Of course, Burton's rendition was undoubtedly influenced by Albrecht Dürer's Melencolia I, a vast engraving that depicted a female alone and thoughtful, done by the Renaissance artist in 1513. Is she melencolia or experiencing it?
Keats wrapped his intense feelings, doubt, and hopes for fulfillment into the word "melancholia." Pleasure, i.e., beauty, which moves aside the pale and lifts our chin to the spectral infinite, is intimately connected to pain. The most famous line from his epic poem "Endymion" is "A thing of beauty is a joy forever..." is given a coda in "Ode of Melancholy:" "She dwells with Beauty-Beauty that must die." Beauty might be truth, but beauty is as mortal as we are.
"Ode to Melancholy" was one of five odes Keats wrote in the spring of 1819. The ode is an "open form of the lyrical verse," according to the entertaining Stephen Fry in his uncanny The Ode Less Traveled: Unlocking the Poet Within. Fry writes that Keats' attempt to fashion the ancient poetic form in a more useable couplet. Without Keats's modernization of the form, it could have been forgotten.

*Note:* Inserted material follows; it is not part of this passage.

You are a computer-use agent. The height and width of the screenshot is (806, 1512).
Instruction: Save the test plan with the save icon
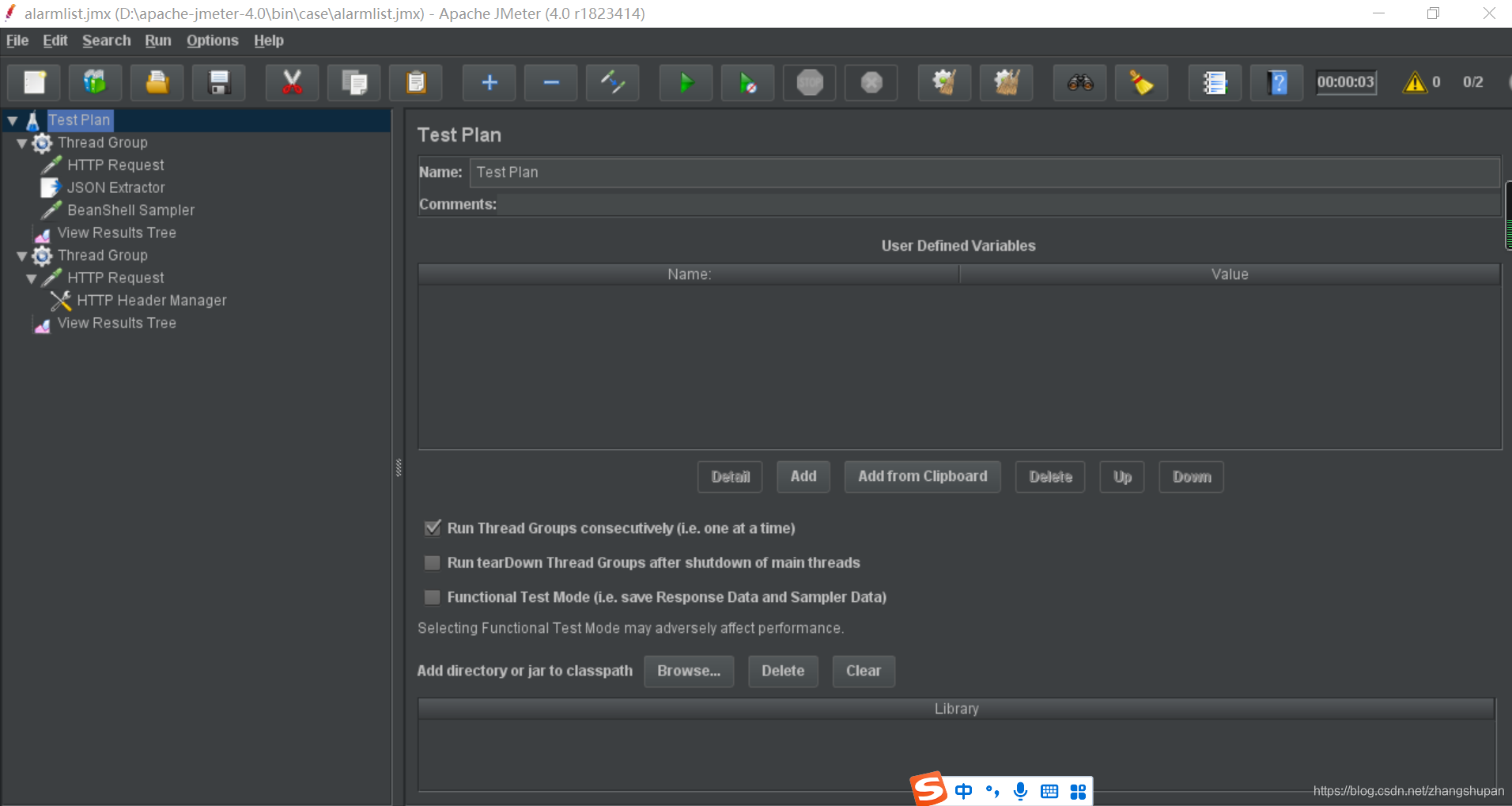(x=218, y=82)

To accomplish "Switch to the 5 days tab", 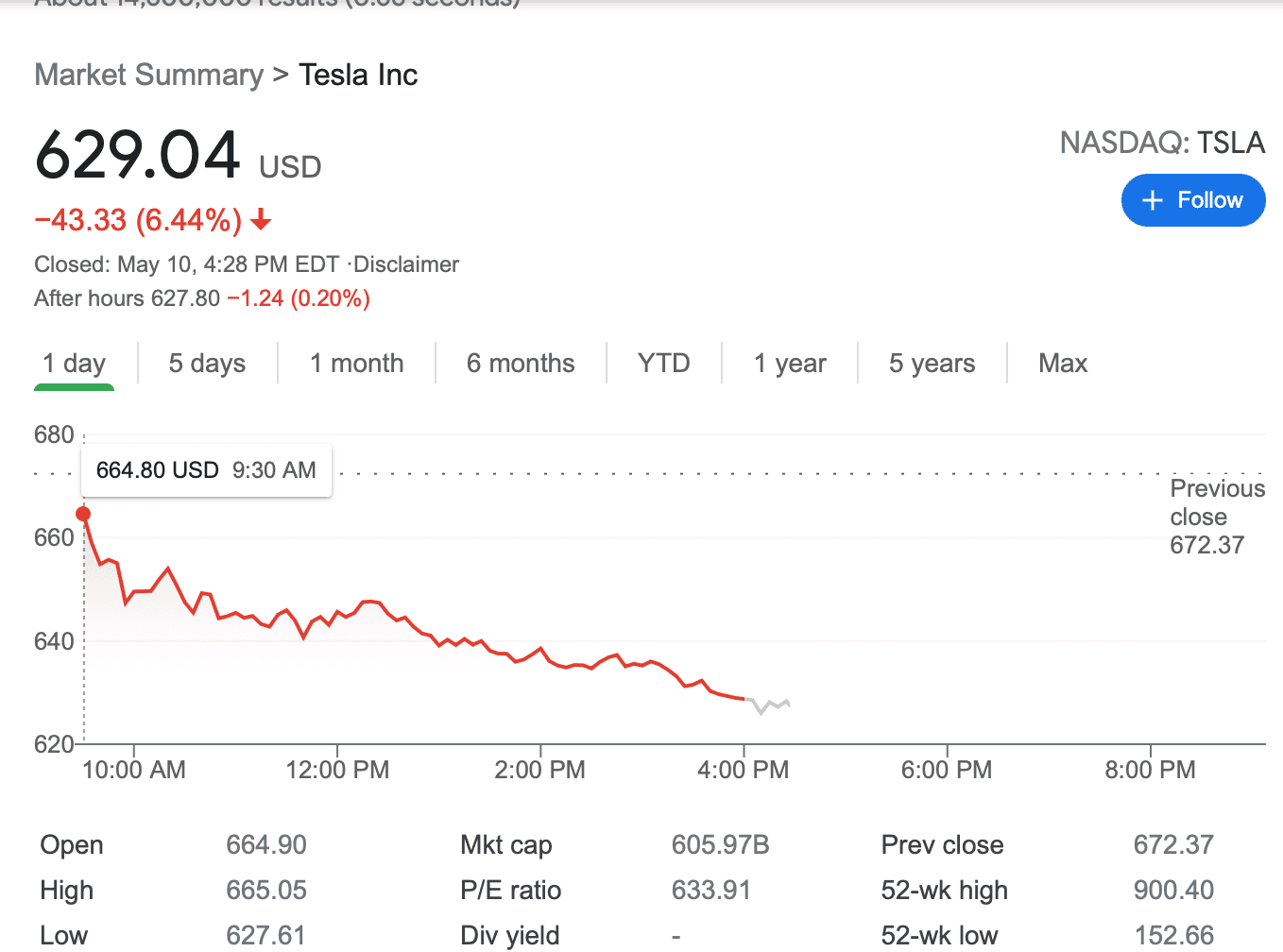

She dwells with Beauty-Beauty that must die;
And Joy, whose hand is ever at his lips
Bidding adieu; and aching Pleasure nigh,
Turning to poison while the bee-mouth sips:
Ay, in the very temple of Delight
Veil'd Melancholy has her sovran shrine,
Though seen of none save him whose strenuous tongue
Can burst Joy's grape against his palate fine;
His soul shall taste the sadness of her might,
And be among her cloudy trophies hung.
Much has been written about the poetic personality - much by Keats himself and the poem's nature. A turning loose of emotion, a departure from feeling, an utterly egoless venture... and so on. But the ego and its contradictory nature compel poetry in the first place. "Poetry makes everything great... " Keats admitted in a letter to his brother written the day before he completed his last (and I think most perfected ode)"To Autumn."
Melancholy dwells with beauty - and in beauty, there is melancholy. This complex reality cuts through Keats' verbal metaphor to remind us that we can avoid poison: wolf's bane, nightshade, and yew-berries he mentions are all toxic, while the pomegranate seed functioned as Hades' lure. We can plummet our noses into peonies, but melancholy is not romantic. Despite his verse, Keats would agree and likely show you the blood from his quickly deteriorating tuberculosis-infected lungs. If he achieved a poetic release, it was not because he plunged himself into feeling, as we imagine these Romantics did; it was to disconnect from feeling, even transcend it.
If melancholy is affiliated with beauty and the fading of beauty, it is also marked by thoughtfulness. The fulfillment of life might exist in examining the minds-eye, but the soul also needs outwardness. As late as March 1819, Keats wrote to his brother that he was contemplating a trip to Edinburgh to finish his physician's training, but he was afraid "I would not take kindly to it." The poet's profession was uncomfortable on his shoulders.
Keats wrote in his poem "Sleep and Poetry": "May I overwhelm myself in Poesie.." and he ends his last written sonnet with the line: "And so live ever-or else swoon to death." Keats died less than two years after he wrote "Ode to Melancholy," as of the November before his death, he was unable to write and barely communicate. His death was hardly a swoon; it was grisly, as he knew it would be because he saw his mother and brother die from the same illness.
The great function of poetry is to give us back the situations of our dreams, noted French philosopher Gaston Bachelard, who wrote beautifully about our localization of abstract concepts. When I read "Ode to Melancholy," I think of a poet who knew he would die, knew how he would die, and yet desired to live beyond death, beyond life, in a dream perhaps.
We all have unknowable mortality and seek to extend beyond our embodied self. What Mary Oliver called "staying in the stream" and Toni Morrison called the necessity of life, what Rollo May noted was immortality of creating. It is a blessed thing, stepping out from the weeping cloud of melancholy into a consummate oneness with something more significant.